The key is to grow a pair and just go for it.

Good luck.
 

TripleJ

Platinum Member
Apr 29, 2001
2,667
0
0
Don't tense up too much buddy. ;)

It's your overall aura that counts. You just need to be open and friendly so that girls will feel a bit easier talking to you. If you aren't open, they themselves will feel a bit shy to talk to you. Once you find that way of composing yourself, there's no turning back.

I know a girl that is average looking, and she doesn't often get asked out by strangers. But on one particular day, when her nephew was born, she was really happy and overwhelmed with joy. On this day, she got asked out by 6 guys!
 

OS

Lifer
Oct 11, 1999
15,581
1
76


<< It really depends on the girl. Some girls (very shallow ones) are really big on looks but you are good looking so I am not sure what is going on with you. >>



Riiight, it's ok for guys to go for girls based on looks, but not the other way around.
 

gwlam12

Diamond Member
Apr 4, 2001
6,946
1
71
For all you know, there are probably a couple of girls who have a crush on you right now, but both of you are too shy to do anything about it.
 

bigredguy

Platinum Member
Mar 18, 2001
2,457
0
0
just wanna say the school i graduated from had a 2-1 ratio of guys to girls, and a lot of girls like much older guys, you do the math.
 

polm

Diamond Member
May 24, 2001
3,183
0
0
Soybmob is right about dating casual friends. It is much easire for both the girl and guy if you are already comfprtable with the person. Asking out a girl you just met, and havent ever talked too that much seems to lead to awkwardness, especially on the first date. But for some poeple it is tough, because they are not exposed to women in their particular surroinding. I dont work with any girls my age (or even close to my age). I also dont go to school. And my close friends are in relationshipd and dont mingle with single women. For me it is really tough to make causual girl friends. I am about to ask a girl out that I have only met twice. I would love to hang out with her as frinds for a little longer, but there is no opportunity. Im gonna have to ask her on that dreaded 'first date'.
 

BoberFett

Lifer
Oct 9, 1999
37,563
9
81
Guys don't get girlfriends. Girls get boyfriends. There's an important difference. Women have all the power in dating.
 

HansHurt

Platinum Member
Apr 5, 2001
2,615
0
0
<<What can I say, you don't have a CD to showcase

ahh yea, who can resist?>>


WOW, Deeko...I never realized you were such a babe....drop me a PM please......Ahhh - ooOOO - GA! Boing!

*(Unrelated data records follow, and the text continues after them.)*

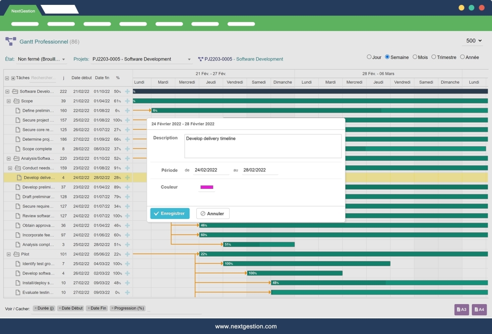The width and height of the screenshot is (492, 334).
Task: Collapse the Analysis/Softwa task group
Action: (x=8, y=158)
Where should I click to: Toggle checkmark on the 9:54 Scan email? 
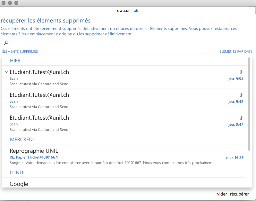pos(6,72)
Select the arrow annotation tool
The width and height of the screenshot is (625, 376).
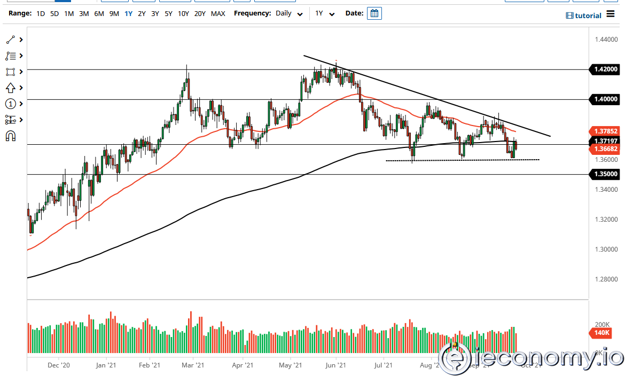[x=10, y=88]
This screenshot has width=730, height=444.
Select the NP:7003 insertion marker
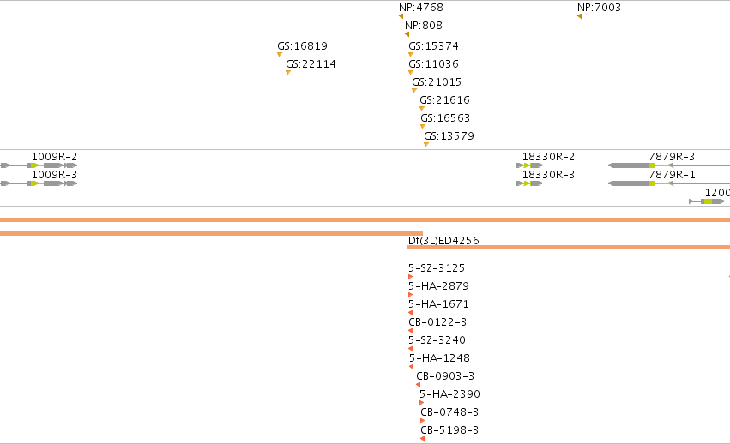579,16
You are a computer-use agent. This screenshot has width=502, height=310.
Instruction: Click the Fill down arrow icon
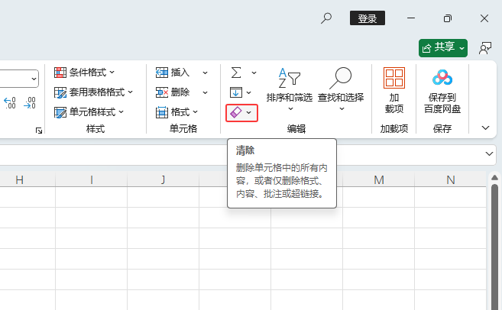[236, 92]
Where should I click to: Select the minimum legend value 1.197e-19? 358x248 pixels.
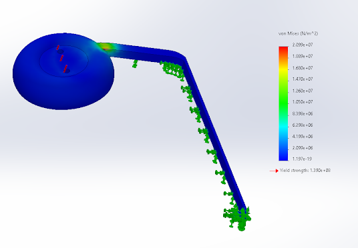pos(302,159)
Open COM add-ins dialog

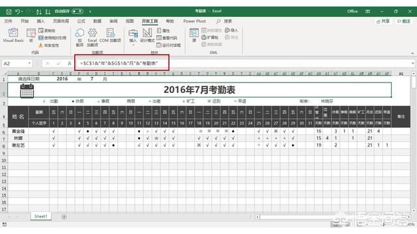point(110,35)
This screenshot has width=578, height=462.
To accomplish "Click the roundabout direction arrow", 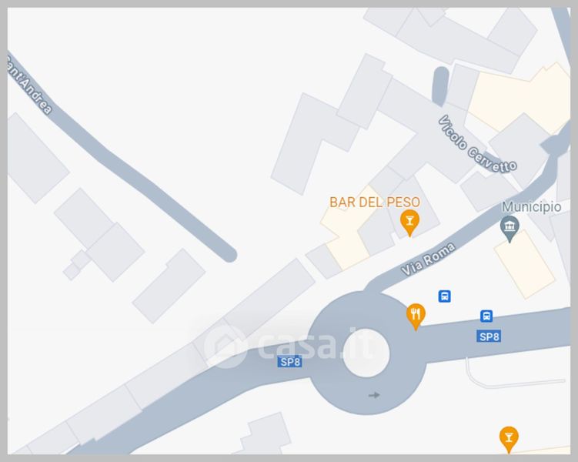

HAHA! Please don't....please!
 

Remedy

Diamond Member
Dec 1, 1999
3,981
0
0
Boberfett, that is so true. So am i doing the wrong thing by catching the bus to work and sitting there quiet and just taking it spontaneously,(sp?) to meet someone? I notice when i goto work in the morning on the bus and train, from the corner of my eye certain females are looking at me and then they turn their head the other way until go back to looking at my blind side again, then they go back to looking at me. How am i supposed to handle that situation? or is it not meant to be handled, but just a sign that someone is interested but now is not the time to approach them?
 

tkim

Platinum Member
Dec 23, 2000
2,103
0
0
girls are whack!!! stay single and wait for the right one.....

are you saying all this cause you just want to get some??